In my trace file the explain plan dump for the query starts at line 6613.

Using a trace file viewer is recommended - general steps to find the issue are:

  1. Find the proper 'optimizing query block' (OPTIMIZING QB) section for your sql (If using v10053.exe look for the OPTIMIZING QB section on the left hand side).

  2. Look for the Access path analysis for the table containing the wrong statistic (ArticleAttribute in our case).

  3. Look for the column containing the index giving the wrong estimated row count. In our case, the XAK2_ArticleAttribute index is on the NameInKeyLanguage column.

At this point you'll want to familiarize yourself with how Oracle uses histograms to manage statistics.

images/download/attachments/98009941/image2016-7-27_15_40_57.png

If you look closely at section 3, you'll notice that the NDV (Number of Distinct Values) is 383, but the #Bkts (Buckets) is 255 from the HtBal (Height Balanced) histogram. The NameInKeyLanguage value of 'Heel Height' was unfortunately not in one of the buckets, which causes the "Using prorated density: 0.000000 of col #54 as selectvity of out-of-range/non-existent value pred" message you see. This causes the optimizer to incorrectly guess that this value doesn't exist in this table and that joining to this table would also return no rows for the query (prorated density of 0).

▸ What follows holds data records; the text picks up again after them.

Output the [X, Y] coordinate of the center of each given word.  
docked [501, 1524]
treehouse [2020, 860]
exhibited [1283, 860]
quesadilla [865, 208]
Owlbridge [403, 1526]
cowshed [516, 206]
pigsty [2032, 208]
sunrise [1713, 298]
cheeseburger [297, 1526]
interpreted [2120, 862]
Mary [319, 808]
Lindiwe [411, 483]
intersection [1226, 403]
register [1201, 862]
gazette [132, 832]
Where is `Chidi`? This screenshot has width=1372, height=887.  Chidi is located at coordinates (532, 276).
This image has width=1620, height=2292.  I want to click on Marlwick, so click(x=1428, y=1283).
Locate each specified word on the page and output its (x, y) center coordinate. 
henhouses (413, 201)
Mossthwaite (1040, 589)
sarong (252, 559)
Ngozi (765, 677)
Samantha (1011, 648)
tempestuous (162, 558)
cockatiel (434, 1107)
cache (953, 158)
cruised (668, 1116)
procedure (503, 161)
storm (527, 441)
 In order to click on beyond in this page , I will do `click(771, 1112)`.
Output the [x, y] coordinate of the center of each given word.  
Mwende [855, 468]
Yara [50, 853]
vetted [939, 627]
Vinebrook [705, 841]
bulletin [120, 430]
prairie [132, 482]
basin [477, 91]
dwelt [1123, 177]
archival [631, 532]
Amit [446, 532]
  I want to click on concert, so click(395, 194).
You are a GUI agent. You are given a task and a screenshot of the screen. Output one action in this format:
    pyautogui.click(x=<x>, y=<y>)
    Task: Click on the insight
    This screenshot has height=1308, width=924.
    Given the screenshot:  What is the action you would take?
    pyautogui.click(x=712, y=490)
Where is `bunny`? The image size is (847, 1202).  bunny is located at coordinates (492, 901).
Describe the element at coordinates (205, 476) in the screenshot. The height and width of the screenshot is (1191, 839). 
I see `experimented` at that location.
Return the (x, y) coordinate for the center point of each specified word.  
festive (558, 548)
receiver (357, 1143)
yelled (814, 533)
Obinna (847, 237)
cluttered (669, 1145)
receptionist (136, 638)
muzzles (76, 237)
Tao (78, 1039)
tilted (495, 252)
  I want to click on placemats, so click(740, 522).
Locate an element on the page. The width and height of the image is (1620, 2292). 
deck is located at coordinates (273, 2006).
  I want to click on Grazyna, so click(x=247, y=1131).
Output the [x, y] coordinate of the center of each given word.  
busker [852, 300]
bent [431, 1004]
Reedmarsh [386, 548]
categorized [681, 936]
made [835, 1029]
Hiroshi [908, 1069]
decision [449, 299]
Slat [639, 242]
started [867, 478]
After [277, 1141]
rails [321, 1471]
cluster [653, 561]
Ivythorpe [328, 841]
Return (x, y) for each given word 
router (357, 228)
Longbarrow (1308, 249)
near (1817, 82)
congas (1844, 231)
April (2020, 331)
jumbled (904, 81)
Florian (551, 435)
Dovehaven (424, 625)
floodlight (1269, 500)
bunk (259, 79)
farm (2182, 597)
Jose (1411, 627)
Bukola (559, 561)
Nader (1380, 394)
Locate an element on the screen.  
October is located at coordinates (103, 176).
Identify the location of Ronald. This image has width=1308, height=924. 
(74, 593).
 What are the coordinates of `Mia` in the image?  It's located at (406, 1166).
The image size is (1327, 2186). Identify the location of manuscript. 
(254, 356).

To fix this, we need to delete the histogram. Here's a script which deletes all histograms for all varchars with > 254 distinct values, as the number of buckets isn't sufficient to cover all values so a height balanced histogram isn't desired for this scenario (in general, height balanced histograms are almost useless for varchar2 columns).

Script which deletes all height balanced histograms for nvarchar2 columns with more than 254 distinct values
-- script which deletes all height balanced histograms for nvarchar2 columns with more than 254 distinct values
BEGIN
FOR COL_ITEM IN (
SELECT stats.OWNER, stats.TABLE_NAME, stats.COLUMN_NAME
FROM DBA_TAB_COL_STATISTICS stats
INNER JOIN DBA_TAB_COLUMNS cols
ON stats.TABLE_NAME = cols.TABLE_NAME
AND stats.COLUMN_NAME = cols.COLUMN_NAME
WHERE cols.DATA_TYPE = 'NVARCHAR2'
AND stats.HISTOGRAM <> 'NONE'
AND stats.NUM_DISTINCT > 254
AND stats.OWNER = cols.OWNER
AND stats.OWNER IN ('HBC_HPM_MAIN','HBC_HPM_MASTER','HBC_HPM_SUPPLIER')
ORDER BY stats.OWNER, stats.TABLE_NAME, stats.COLUMN_NAME
)
LOOP
DBMS_STATS.DELETE_COLUMN_STATS (OWNNAME=>COL_ITEM.OWNER, TABNAME=>'"' || COL_ITEM.TABLE_NAME || '"', COLNAME=>'"' || COL_ITEM.COLUMN_NAME || '"', COL_STAT_TYPE=>'HISTOGRAM');
END LOOP;
END;
/

Finally, to prevent Oracle's automatic statistics job from regenerating the histogram you need to call the set_table_prefs function.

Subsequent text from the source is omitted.